Season 2 is also peppered with beloved romantic tropes that are the hallmark of satisfying “fluff.” A school trip takes the crew through Paris, where they head to the Louvre, throw parties in the hotel room, and play games of spin the bottle. There’s also the promise of “only one bed.” These episodes are some of the season’s most indulgent, with shared hotel rooms and day excursions that feel more dream than reality. But these moments are contrasted against scenes of homophobia in family life: In a climactic moment in season 2, one of the main characters sleeps in a park. Nick has to deal with his biphobic brother, intent on outing him to an absentee father. And Charlie struggles with his mental health — particularly with disordered eating.

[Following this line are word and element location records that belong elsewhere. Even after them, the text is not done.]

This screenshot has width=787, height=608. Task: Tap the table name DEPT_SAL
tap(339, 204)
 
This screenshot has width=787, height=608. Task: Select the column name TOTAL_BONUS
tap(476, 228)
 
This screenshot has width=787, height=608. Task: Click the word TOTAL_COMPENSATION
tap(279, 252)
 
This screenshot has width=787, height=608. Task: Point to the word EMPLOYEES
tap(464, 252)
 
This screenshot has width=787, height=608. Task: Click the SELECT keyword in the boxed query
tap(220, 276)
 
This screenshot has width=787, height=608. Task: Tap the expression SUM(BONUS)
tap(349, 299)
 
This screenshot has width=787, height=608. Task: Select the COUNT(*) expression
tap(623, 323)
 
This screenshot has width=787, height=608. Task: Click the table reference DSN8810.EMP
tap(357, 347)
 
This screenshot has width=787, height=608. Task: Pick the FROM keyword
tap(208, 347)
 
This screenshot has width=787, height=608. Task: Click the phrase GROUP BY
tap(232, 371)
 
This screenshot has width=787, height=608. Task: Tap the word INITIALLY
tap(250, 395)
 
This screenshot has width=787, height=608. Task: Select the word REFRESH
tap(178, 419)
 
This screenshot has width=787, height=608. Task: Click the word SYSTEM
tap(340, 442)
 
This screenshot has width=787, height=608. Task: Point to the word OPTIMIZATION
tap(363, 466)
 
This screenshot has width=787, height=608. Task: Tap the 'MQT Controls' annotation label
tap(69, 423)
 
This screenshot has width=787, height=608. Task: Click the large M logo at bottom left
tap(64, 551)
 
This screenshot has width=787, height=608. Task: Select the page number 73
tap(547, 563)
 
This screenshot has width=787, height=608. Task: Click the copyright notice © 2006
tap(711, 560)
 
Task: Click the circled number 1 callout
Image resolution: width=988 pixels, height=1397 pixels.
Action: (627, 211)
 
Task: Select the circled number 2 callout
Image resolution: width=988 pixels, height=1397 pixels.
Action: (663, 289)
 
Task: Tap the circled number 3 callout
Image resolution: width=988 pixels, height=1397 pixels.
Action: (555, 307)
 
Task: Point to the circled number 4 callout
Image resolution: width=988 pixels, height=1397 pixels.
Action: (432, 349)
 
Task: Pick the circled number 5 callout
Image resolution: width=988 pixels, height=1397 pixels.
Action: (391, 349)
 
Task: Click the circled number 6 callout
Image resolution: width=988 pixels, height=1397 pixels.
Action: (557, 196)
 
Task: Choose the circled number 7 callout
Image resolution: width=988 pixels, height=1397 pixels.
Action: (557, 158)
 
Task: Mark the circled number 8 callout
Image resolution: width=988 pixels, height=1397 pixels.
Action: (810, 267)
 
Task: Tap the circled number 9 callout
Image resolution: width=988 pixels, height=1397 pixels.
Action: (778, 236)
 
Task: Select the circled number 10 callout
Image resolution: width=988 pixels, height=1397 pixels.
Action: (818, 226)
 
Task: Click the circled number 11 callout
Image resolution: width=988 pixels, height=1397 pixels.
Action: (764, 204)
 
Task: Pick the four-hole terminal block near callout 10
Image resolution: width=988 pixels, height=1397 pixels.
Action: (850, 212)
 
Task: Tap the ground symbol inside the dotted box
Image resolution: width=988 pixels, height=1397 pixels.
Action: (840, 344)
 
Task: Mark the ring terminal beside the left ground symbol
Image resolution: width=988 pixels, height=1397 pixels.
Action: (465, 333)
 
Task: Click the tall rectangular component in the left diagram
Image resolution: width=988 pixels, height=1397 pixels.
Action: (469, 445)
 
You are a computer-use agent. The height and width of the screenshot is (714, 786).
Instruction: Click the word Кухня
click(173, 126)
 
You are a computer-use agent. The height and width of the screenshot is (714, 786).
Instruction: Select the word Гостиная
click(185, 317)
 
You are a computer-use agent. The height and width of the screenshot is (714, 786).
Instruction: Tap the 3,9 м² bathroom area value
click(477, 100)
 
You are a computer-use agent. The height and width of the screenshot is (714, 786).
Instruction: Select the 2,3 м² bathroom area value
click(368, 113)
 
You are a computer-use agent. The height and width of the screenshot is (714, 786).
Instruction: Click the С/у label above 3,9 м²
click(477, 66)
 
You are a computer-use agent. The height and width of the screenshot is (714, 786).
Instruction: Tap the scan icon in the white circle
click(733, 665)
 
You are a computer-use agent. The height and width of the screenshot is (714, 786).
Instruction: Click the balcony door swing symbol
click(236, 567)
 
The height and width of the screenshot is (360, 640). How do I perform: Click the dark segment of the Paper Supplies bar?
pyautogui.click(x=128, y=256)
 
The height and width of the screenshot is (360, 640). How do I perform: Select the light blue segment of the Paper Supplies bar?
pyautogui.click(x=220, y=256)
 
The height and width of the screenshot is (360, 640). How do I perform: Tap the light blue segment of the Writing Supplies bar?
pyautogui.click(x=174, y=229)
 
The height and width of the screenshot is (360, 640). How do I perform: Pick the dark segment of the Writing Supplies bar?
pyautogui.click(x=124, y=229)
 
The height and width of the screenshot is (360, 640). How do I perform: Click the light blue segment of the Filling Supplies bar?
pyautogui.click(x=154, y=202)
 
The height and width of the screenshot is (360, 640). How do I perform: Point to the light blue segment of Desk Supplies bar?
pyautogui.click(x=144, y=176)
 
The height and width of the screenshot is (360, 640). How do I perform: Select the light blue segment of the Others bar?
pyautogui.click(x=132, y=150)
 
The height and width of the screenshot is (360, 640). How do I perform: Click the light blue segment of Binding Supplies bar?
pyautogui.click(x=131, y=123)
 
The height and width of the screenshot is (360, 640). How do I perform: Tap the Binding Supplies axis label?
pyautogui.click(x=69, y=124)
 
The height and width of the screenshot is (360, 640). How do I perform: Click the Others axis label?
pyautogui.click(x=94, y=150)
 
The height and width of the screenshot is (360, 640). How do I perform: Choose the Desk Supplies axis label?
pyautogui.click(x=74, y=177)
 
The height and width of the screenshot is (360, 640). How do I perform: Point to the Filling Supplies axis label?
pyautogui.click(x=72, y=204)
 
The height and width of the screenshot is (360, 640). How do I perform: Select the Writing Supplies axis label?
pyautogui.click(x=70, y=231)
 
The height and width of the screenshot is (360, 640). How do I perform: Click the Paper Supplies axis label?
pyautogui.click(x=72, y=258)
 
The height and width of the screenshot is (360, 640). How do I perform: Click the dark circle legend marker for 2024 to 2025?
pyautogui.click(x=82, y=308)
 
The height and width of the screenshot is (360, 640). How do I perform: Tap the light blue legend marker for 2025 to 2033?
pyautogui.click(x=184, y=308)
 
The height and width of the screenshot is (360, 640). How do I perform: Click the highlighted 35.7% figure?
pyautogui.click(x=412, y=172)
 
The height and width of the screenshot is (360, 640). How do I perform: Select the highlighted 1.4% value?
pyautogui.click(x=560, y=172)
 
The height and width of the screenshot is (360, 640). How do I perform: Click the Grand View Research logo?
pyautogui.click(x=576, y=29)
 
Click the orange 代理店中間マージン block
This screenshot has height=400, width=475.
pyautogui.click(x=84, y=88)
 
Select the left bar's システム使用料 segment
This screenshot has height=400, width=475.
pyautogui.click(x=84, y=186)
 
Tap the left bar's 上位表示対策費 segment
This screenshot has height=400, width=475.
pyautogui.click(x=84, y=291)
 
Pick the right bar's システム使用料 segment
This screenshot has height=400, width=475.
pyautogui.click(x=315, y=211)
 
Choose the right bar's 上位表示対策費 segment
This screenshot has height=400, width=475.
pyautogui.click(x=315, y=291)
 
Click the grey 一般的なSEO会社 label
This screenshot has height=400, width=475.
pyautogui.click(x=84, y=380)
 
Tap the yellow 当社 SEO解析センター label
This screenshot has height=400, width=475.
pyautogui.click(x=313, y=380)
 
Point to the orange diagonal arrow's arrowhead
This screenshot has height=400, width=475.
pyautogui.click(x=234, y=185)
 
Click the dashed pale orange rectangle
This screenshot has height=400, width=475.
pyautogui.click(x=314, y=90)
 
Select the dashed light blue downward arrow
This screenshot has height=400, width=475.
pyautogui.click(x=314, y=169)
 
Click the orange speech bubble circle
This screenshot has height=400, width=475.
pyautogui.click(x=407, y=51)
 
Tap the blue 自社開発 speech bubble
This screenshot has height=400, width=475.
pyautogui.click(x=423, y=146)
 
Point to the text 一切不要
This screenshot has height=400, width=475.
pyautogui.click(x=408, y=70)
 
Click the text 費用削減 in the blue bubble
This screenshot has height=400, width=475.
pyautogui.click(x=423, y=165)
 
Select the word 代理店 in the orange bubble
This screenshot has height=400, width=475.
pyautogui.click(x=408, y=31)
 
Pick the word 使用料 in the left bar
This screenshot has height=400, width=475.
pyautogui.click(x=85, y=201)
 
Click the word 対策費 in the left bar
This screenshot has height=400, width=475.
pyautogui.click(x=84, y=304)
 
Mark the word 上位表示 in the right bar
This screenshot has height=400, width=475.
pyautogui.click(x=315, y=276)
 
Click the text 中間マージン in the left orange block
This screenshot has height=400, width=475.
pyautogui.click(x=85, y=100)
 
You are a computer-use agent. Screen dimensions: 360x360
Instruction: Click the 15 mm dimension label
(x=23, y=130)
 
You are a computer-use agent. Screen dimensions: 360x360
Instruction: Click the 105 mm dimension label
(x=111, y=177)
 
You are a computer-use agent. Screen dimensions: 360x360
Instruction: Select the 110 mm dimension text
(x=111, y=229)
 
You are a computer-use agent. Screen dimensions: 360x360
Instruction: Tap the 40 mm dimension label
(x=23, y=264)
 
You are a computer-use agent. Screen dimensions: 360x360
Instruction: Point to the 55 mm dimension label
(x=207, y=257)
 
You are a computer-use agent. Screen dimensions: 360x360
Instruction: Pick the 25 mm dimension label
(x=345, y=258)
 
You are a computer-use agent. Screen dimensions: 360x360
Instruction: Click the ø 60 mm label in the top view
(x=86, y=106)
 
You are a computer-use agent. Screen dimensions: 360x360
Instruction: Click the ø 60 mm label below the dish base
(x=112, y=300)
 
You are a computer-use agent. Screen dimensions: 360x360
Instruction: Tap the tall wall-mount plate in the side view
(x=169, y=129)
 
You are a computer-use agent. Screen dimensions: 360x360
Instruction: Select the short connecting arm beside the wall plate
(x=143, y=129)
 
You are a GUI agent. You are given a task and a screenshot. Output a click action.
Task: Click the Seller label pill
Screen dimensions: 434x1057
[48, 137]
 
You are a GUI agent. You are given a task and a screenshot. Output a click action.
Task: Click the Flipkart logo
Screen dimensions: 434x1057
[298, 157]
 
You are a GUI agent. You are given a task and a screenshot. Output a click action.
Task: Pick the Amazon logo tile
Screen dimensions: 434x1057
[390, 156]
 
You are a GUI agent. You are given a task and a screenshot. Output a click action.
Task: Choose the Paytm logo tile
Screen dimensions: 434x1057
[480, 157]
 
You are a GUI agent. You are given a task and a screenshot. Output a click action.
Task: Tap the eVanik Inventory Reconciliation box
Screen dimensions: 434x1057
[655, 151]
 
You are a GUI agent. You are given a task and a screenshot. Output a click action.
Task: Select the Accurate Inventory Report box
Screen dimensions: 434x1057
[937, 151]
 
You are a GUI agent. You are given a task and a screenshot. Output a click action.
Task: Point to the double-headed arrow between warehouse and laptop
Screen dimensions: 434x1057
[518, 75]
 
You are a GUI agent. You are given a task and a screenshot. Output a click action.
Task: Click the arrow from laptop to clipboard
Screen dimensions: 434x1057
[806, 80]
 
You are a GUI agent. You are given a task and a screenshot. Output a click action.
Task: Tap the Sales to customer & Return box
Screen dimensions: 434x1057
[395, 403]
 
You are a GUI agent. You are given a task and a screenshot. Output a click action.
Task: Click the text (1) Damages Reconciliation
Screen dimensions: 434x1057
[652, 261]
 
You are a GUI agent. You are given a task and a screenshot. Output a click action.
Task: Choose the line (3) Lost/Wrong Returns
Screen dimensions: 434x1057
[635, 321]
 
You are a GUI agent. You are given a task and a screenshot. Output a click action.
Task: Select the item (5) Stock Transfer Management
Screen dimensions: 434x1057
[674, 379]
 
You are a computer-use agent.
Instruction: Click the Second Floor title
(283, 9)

The “wholesome” fantasy, then, isn’t that queer teens are spared from homophobia or transphobia — whether from classmates, the broader public, or their own families — nor is it that these students don’t have relationship struggles or mental health crises. Season 2 makes it clear that many of its main characters are struggling with long-term trauma and don’t really have the means to address it. But as the show digs deeper into these storylines, it continues to emphasize its more hopeful themes, like the power of a good support system made of friends, perhaps a well-meaning parent, and at least a couple of understanding teachers who will throw you a life jacket in turbulent waters.
Having such a support system is still powerful wish fulfillment for anyone who was ostracized or dealt with abuse at that age. (Even as so many of these characters have growing pains around learning that they can’t shield their loved ones from harm with sheer willpower alone.) It’s still hopeful, and hopelessly romantic. But season 2 is a more challenging, and more compelling, watch — especially if you’re mourning that isolated version of your teen self — even if love still prevails.